9 thoughts on “Floating Circus: Offshore Wind Industry’s Floating Turbine Plan Scoops Parody Award

  1. Ice is melting oceans are rising but apparently ‘the science’ doesn’t mention water displacement.
    Put all the MPs for environmental protection in a full bath & it wouldn’t overflow: no substance.
    So much for the laws of physics. Perhaps MPs for science could explain where the carbon comes from to make steel out of iron.
    AUs leading xspurts (x the unknown factor & spurt a drip under pressure) on nuclear energy keep saying plants are too big, take too long to build & are too expensive.
    Queensland has no upper house so I suggest we are too over-governed by the too over paid.
    Keep all kids away from parliaments; it gives them the wrong idea on acceptable behaviour.

    I didn’t get STT emails 2, 3, & 4th Dec. & WordPress said site not found.
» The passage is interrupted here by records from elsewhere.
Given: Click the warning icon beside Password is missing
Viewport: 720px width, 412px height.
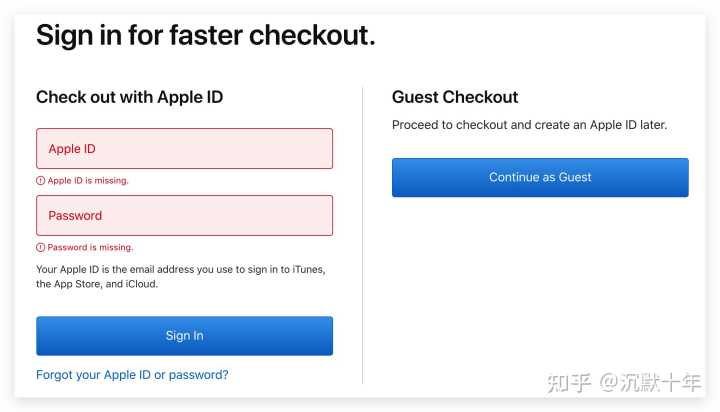Looking at the screenshot, I should click(x=40, y=248).
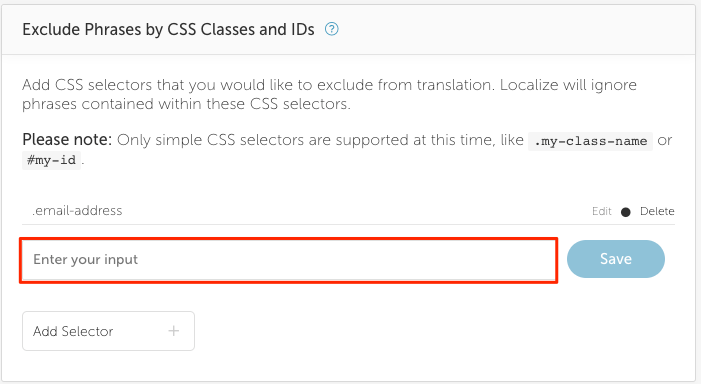Click the black dot between Edit and Delete
This screenshot has height=384, width=701.
(x=625, y=212)
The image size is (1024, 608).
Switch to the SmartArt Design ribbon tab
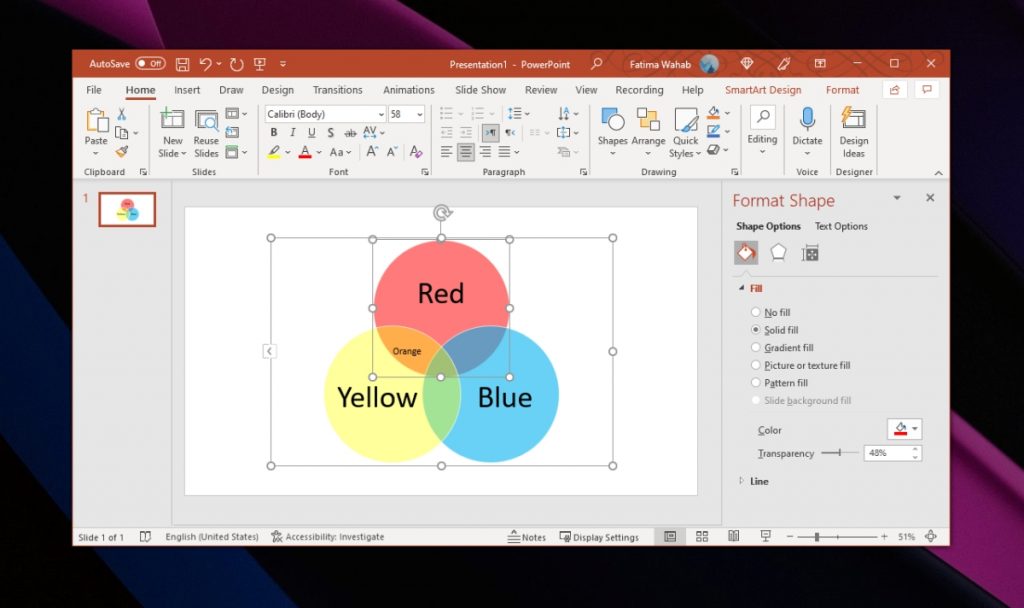764,89
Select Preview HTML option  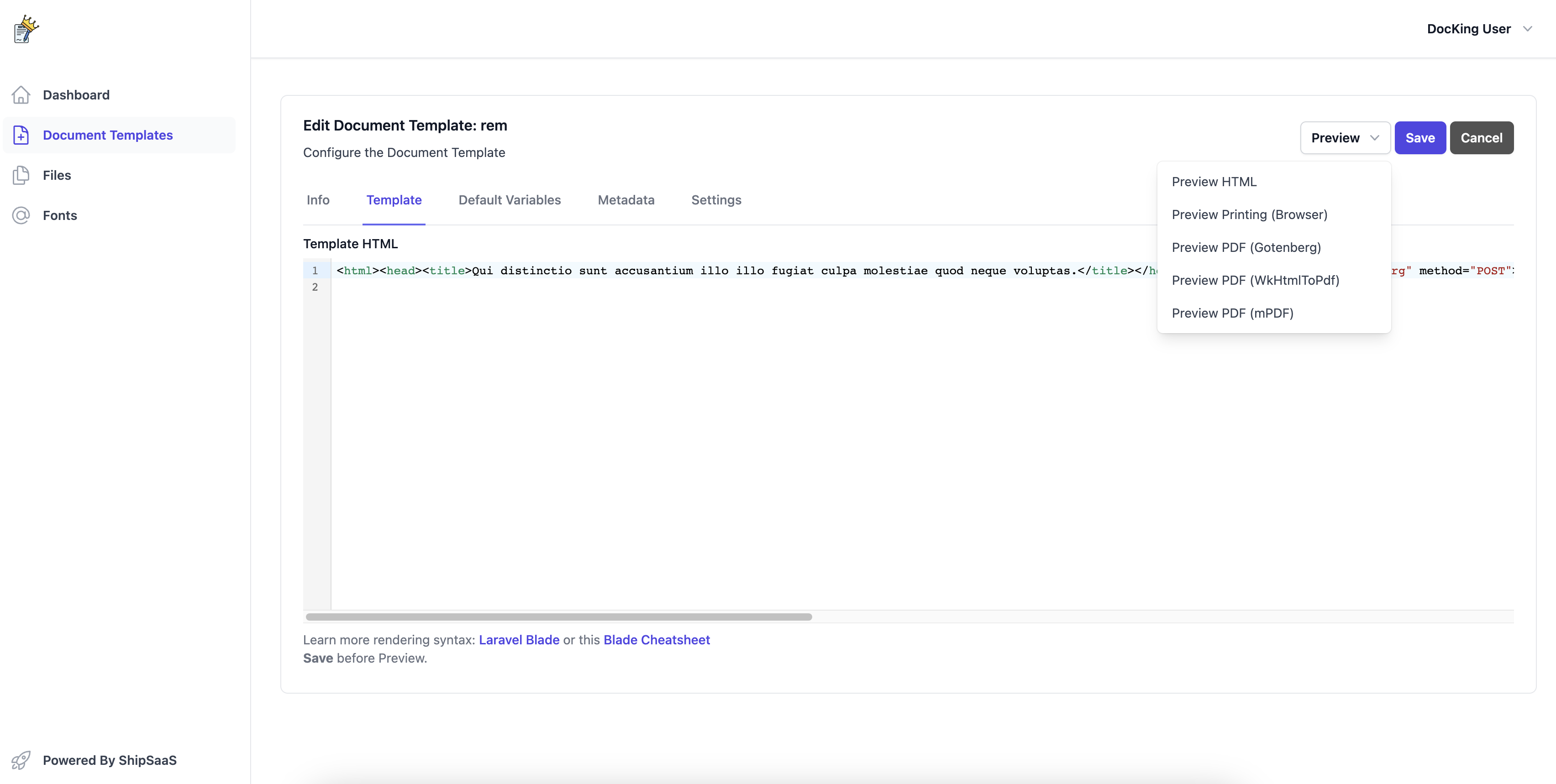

      1. I have not received your Email.

        Have you got mine?
        I have noticed the censure and wrote a report on
        eike-klima-energie.eu/2023/12/03/die-zensur-unliebsamer-webseiten-geht-weiter-hier-stopthesethings-australien/

        And I wrote to wordpress,, automaticc , they respond evasively

        All the best to you and the group
        Andy

  2. In 1930, Claude George, a student of Jacques Arsène d’Arsonval, built a 22 kWe ocean thermal system near Matanzas, Cuba. It was destroyed in a storm. Then he built one in 1935 on a 10,000 ton barge of the coast of Brazil. It was destroyed before it produced any power. Why would floating wind turbines be any different? The 120 kWe plant built by Tokyo Electric Power Company at Nauru, which consumes 90 kWe to run itself and delivers 30 kWe to a village and school, has not yet been destroyed. When it is, will environists (the “mental” part was consciously removed) howl about the ammonia pollution?

    As far as transmitting power to shore, somebody has surely proposed microwaves, as they’ve done for orbiting solar panels. Just another way for wind to kill birds.

    On important metric that needs to be considered in every scheme is Energy Return on Energy Invested, or EROI, as eloquently described by Daniel Weißbach et al in “Energy intensities, EROIs (energy return on invested), energy payback times of electricity generating plants,” Energy 52, pp 210-221 (April 2013) http://dx.doi.org/10.1016/j.energy.2013.01.029. Solar and wind with storage clock in at 4. Economic viability requires 7. Nuclear power plants operated for eighty years clock in at 250. Rome, powered by slaves and asses, clocked in at 2. Space-based would clock in at less than 1.